Identify your Contribution Opportunity: As we discussed earlier, everyone has an opportunity to contribute. They can be seen under two major categories:

a. Coding Contributions: This will include contributions that would require you to work on the source code. This might be something you should take a look at if you are good at programming. You can contribute towards:

i. Product Features
ii. Bug Fixes
iii. Scripts for Unit Tests, CI-CD, etc.

b. Non-Coding Contributions: You don’t always need programming experience to contribute. One of my first contributions was adding documentation and reporting bugs. It was greatly appreciated and gave me the confidence to work more towards open source. If you’re a first-timer or not sure where to begin, you can always contribute towards:

i. Documentation
ii. Guides
iii. Raising Issues, Retest them, Providing feedback, etc.

Typical Flow for Contributing:

i. Learn about the existing implementation
ii. Modify / Add Something
iii. Get it Reviewed, Send a Pull Request
iv. Get Feedback

Positive feedback will most likely result in your Pull Request being accepted. Otherwise, you will most likely receive comments for improvement. Eventually, once your pull request has been reviewed and accepted, you have made your first contribution.

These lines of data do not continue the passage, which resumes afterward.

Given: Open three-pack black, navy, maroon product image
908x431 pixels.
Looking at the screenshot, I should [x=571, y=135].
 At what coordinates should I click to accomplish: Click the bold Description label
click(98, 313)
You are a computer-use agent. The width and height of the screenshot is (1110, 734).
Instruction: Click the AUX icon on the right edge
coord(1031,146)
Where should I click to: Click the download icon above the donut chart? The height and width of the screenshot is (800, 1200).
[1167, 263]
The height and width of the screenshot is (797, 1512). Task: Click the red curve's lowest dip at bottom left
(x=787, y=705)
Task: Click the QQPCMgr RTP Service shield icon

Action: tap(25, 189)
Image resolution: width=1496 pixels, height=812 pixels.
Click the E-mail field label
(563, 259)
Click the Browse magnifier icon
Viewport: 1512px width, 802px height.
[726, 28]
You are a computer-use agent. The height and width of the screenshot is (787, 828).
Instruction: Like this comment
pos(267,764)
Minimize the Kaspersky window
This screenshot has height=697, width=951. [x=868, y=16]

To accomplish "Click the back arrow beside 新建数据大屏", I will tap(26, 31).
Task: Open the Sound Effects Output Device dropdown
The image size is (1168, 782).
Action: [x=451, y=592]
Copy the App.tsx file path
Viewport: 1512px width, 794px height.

Take Initiative: You don’t have to always wait for someone to guide you on where to start. You can take initiatives and contribute to:

i. New Features
ii. Bug Fixes
iii. Updates to Existing Features

Hopefully, you now have a good idea of how to get started as a tester with open source. If you are a complete novice, here are some tips from my personal experience:

i. Start with small issues
ii. Build your confidence
iii. Have a Learning/Accountability Partner
iv. Have a Mentor
v. Get familiar with codebase/source
vi. Know that this is a journey and not a destination.
vii. Remember, there is always something for beginners.
viii. Coding is not the only area for contributions. You can do non-coding contributions too.

I hope this article helped you learn more about the various possibilities that open source has for testers!

“In real open source, you have the right to control your own destiny.”

Linus Torvalds

Happy Testing! Happy Exploring! Happy Collaborating!